Methods:

The authors performed a post hoc analysis of the CLARIFY (prospeCtive observational LongtudinAl RegIstry oF patients with stable coronary arterY disease) registry to evaluate the association between beta-blocker or calcium antagonist use and clinical outcomes. Patients with stable CAD (n = 32,703) in 45 countries were enrolled between November 2009 and June 2010, and followed annually for up to 5 years. Patients with ≥1 of the following criteria were eligible for enrollment: documented myocardial infarction (MI) >3 months prior; coronary artery bypass grafting (CABG) or percutaneous coronary intervention (PCI) >3 months prior; chest pain with proven myocardial ischemia; and prior coronary angiography with ≥1 coronary stenosis >50%. Exclusion criteria were hospitalization for cardiovascular disease within 3 months of planned enrollment, planned revascularization, and conditions that would interfere with life expectancy (e.g., severe heart failure). The primary outcome was all-cause mortality. Secondary outcomes were cardiovascular mortality and a composite of cardiovascular mortality and nonfatal MI. Beta-blocker and calcium antagonist use was assessed at baseline and yearly. Patients with prior MI were subdivided into groups based on the time from MI to enrollment in CLARIFY. Hazard ratios (HRs) associated with beta-blocker use versus nonuse and calcium antagonist use versus nonuse were calculated from Cox proportional hazards models.

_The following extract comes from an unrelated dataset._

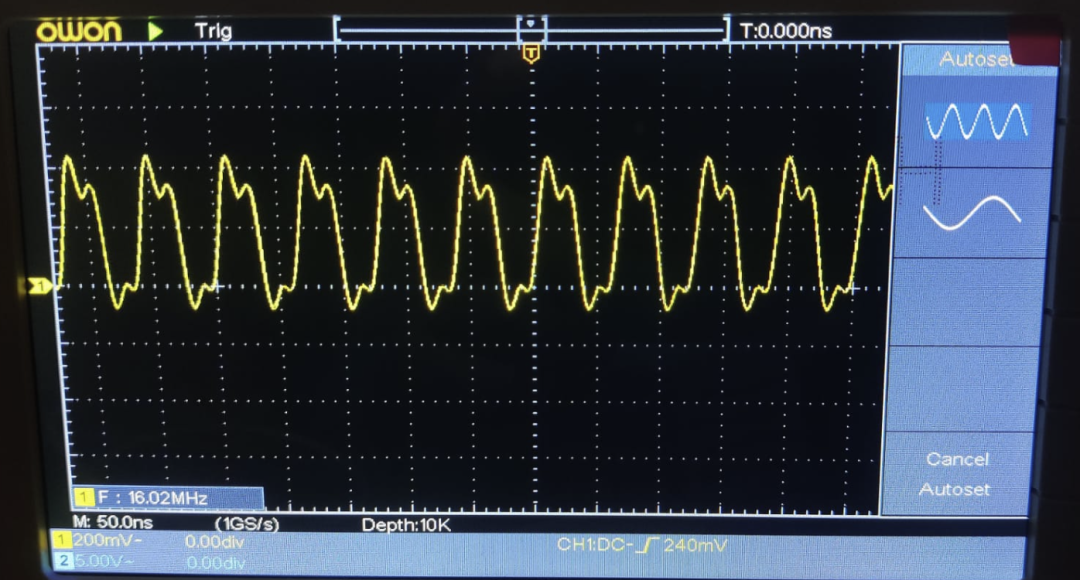Click the orange T trigger position marker
This screenshot has width=1080, height=580.
click(531, 53)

HRs were adjusted for cardiovascular risk factors, medical history of cardiovascular disease, treatments, geographical area, pulmonary comorbidities, blood pressure, left ventricular ejection fraction, history of revascularization, chronic obstructive pulmonary disease, and the REACH cardiovascular event risk score (adjusting for sex, age, smoking, diabetes, body mass index, extent of vascular disease, history of MI, heart failure, atrial fibrillation, statin or aspirin therapies, and geographical zone).